Recorded data

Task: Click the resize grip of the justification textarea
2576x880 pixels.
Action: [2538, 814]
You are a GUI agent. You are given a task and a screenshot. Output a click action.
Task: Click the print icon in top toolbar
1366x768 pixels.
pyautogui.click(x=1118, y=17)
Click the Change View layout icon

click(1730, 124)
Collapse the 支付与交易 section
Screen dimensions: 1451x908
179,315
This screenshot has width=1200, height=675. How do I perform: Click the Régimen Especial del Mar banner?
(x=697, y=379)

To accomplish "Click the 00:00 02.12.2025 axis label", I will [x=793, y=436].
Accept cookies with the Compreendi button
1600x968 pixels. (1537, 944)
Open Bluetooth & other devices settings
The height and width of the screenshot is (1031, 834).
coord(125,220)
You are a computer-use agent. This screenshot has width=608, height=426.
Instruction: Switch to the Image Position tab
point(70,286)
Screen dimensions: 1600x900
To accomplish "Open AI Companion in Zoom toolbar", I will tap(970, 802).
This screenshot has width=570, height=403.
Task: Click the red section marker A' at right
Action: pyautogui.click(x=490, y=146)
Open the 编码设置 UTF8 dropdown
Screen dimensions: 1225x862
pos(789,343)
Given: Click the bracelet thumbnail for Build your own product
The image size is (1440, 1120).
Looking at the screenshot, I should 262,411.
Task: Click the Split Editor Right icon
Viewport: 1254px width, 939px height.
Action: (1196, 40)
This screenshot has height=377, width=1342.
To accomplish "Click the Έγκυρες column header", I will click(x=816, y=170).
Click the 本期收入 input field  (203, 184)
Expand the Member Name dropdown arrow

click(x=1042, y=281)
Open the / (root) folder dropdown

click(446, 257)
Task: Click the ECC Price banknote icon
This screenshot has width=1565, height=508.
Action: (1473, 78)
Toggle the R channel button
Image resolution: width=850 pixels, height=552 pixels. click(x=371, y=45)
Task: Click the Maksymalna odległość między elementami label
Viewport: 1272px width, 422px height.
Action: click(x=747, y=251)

Exercise requirements:
Look through the entries above. Extract each line with the word "agent".

Reply to the task:
You are a GUI agent. You are given a task and a screenshot. Output a click action.
You are a computer-use agent. This screenshot has width=608, height=426.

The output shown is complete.